The next morning, as I attempted to shake
the cobwebs of Humberto's cocktails out of my brain and get my gear together,
Frank told us we would try a few other places that day. Trolling
our way eastward, I promptly boated, first a 10 and then a 12 pound peacock
to start off my day. A quiet cove yielded a few small peacocks who
just couldn't lay off my newly retied red and yellow jig. And yet
another cove introduced me to morocoto. These pugnacious, dish-shaped
characins can grow as large as 20 pounds.
Trolling a medium sized rapala, I hooked what at first felt like a giant,
crazed piranha. When we swung it aboard in the net, Frank explained
that the brightly colored silver, black and red battler was a morocoto,
much more delicious than a piranha and without the razor sharp teeth.
I eagerly tied my smallest rattletrap on my light rod and settled back
to have some fun. Sure enough, we promptly caught several of the
3 and 4 pounders that were populating the shallow back end of the cove.
Two of them went into the fish box for a meal later on.
After relaxing awhile with our boxed lunch
of sandwiches and a delicious sliced frittata, we headed off for another
cove that Frank promised held big peacocks, ripe for the taking with a
surface lure. We motored our way into a cove that looked as big as
San Francisco Bay. This wasn't a cozy little backwater, this big
cove was intimidating. The landscape of dead trees stood like ominous
sentinels stretching into the distance. With just one cast per tree,
we could be here for hours.
By the time the back shore came into view, we had
been there for hours. Almost two hours of casting into what looked
like "fish-city" hadn't yielded a single strike. By then, I was casting
and retrieving mechanically, my mind having long since shut down.
Of course this is when "it" (whatever "it" may be) always happens.

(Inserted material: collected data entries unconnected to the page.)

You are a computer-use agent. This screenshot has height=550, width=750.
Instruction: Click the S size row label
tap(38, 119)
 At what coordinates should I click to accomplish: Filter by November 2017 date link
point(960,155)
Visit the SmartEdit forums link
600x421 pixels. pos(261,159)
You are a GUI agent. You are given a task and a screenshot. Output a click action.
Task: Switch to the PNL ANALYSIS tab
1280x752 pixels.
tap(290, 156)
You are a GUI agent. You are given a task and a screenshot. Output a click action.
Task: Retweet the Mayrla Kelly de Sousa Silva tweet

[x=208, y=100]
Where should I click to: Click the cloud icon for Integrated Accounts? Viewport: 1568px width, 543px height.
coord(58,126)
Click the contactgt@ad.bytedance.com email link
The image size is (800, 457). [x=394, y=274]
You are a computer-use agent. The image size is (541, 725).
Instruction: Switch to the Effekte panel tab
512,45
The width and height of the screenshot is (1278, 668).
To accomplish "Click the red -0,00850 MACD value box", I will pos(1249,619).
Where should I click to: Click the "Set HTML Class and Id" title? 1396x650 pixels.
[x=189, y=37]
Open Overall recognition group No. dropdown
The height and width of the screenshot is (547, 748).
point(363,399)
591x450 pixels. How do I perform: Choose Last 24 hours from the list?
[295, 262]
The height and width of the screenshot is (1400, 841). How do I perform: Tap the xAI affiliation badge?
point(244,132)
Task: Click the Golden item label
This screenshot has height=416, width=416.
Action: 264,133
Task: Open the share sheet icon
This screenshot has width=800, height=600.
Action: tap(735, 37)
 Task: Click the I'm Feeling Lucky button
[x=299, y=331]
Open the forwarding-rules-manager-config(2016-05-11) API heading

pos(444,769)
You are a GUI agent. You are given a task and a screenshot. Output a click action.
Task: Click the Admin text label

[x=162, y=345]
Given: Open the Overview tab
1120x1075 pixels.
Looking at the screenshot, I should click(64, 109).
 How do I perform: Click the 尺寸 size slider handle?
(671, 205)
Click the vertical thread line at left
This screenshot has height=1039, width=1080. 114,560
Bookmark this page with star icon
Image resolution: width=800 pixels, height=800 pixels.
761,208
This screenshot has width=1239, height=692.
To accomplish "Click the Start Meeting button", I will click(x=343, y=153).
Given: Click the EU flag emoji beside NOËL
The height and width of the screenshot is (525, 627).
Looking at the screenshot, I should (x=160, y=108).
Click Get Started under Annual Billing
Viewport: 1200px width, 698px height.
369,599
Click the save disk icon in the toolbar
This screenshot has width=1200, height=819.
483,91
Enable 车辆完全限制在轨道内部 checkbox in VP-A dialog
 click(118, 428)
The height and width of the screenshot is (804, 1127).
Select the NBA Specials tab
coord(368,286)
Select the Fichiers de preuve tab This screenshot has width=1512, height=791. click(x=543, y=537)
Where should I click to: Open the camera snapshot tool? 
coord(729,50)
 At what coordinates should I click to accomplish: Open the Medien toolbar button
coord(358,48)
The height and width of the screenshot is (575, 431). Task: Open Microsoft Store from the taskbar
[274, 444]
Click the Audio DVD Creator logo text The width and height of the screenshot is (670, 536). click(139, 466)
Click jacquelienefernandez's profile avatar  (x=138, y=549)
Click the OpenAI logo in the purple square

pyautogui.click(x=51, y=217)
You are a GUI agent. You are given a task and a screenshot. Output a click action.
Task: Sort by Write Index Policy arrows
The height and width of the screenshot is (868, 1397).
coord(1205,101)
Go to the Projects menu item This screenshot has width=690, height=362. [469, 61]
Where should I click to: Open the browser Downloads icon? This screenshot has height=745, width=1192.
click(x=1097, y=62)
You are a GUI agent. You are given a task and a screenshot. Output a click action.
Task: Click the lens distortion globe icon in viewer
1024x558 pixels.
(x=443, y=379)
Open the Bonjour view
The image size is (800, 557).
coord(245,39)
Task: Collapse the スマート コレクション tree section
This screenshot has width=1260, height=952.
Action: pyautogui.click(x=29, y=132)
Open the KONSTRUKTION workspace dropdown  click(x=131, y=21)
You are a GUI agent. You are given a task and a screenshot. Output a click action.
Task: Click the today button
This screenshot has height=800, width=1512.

Sure enough, as I was staring into the water, watching mindlessly while
I lifted my lure for another cast, a huge peacock broke the surface right
under my nose, in a last second rush at the
departing lure. A split second later he streaked off under the boat,
frustrated by the disappearing bait. I had wound it almost to the
tip of my rod ready to cast again, so that I couldn't even swirl it around
for him. I did the next best thing. I just let it drop back
into the water. With a lunge and a huge swirl, the maniacal fish
came out from under the boat, grabbed the Super Spook and headed for the
hills. With my thumb controlling the spool, I let him freely take
line, while I lifted my rod tip, cranked the reel handle over and lowered
the rod back down. When it all came tight, I leaned back and set
the hook. The fish went nuts!
There was something strange about hooking a fish
right at the boat and then watching him run, jump and rattle his gills
off into the distance. It felt like a backward version of every other
fish I had ever tangled with. It didn't take him long to take me
all the way back to the base of the big, dead tree that I had originally
cast to. Now the fight turned around again, and things started to
work the way they should have from the beginning. When this fearless
ambusher finally got back to the boat, he was tired and slipped easily
into the net. We weighed and released a fat, 14-pound male peacock
with a crazy look in his eye. I guess he figured that our boat, sitting
so conveniently in his territory, made perfectly good structure.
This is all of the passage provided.